Astronomy Bio...Frank Dyson

Jay Bitterman

Frank Watson Dyson was born on January 8, 1868 in Ashby-de-la-Zouch, Leicestershire. He went to Trinity College and graduated from Cambridge in 1889. In 1891 he became a Fellow of Trinity and in 1894 he became chief assistant at the Greenwich Observatory. In 1906 he left to become Astronomer Royal for Scotland and in 1910 returned to Greenwich to serve as Astronomer Royal for England. His early research focussed on problems with gravity theory. He collaborated with William Thackeray at the Greenwich Observatory on a lengthy study of stellar proper motion. In 1906 he published a book on the spectrum of the solar chromosphere based on spectra he had obtained while on several expeditions to study total eclipses of the Sun.

Dyson was among a number of astronomers that confirmed the observations of Jacobus Kapteyn on the proper motions of stars. They suggested that the stars in our galaxy seemed to be moving in two great streams; this was later realized to be the first evidence for the rotation of our Galaxy.

The important function of the Greenwich Observatory was the measurement of time, and Dyson was extremely interested in this aspect of his work. In 1924, Dyson initiated the public broadcasting of the familiar six-pip radio signal by the British Broadcasting Corporation.

Another important area of research at the Greenwich Observatory was the study of solar eclipses, and Dyson played an important part in the organization of the observational expeditions. In 1919 he coordinated the two most significant of these expeditions for that years eclipse. On this occasion, Arthur Eddington confirmed the gravitational deflection of light by the Sun as predicted by Einstein's General Theory of Relativity.

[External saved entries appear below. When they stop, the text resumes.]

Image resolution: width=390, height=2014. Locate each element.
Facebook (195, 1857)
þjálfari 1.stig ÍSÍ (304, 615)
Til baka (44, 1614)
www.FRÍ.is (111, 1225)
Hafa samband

Dyson also made important contributions to the study of the Sun's corona and of stellar parallaxes. He was a talented astronomer and a skilled administrator. In 1933 he retired but continued to be active in research and writing. Dyson authored many research publications and several general books on astronomy. On May 25, 1939, while on a sea voyage from Australia to the coast of South Africa he died.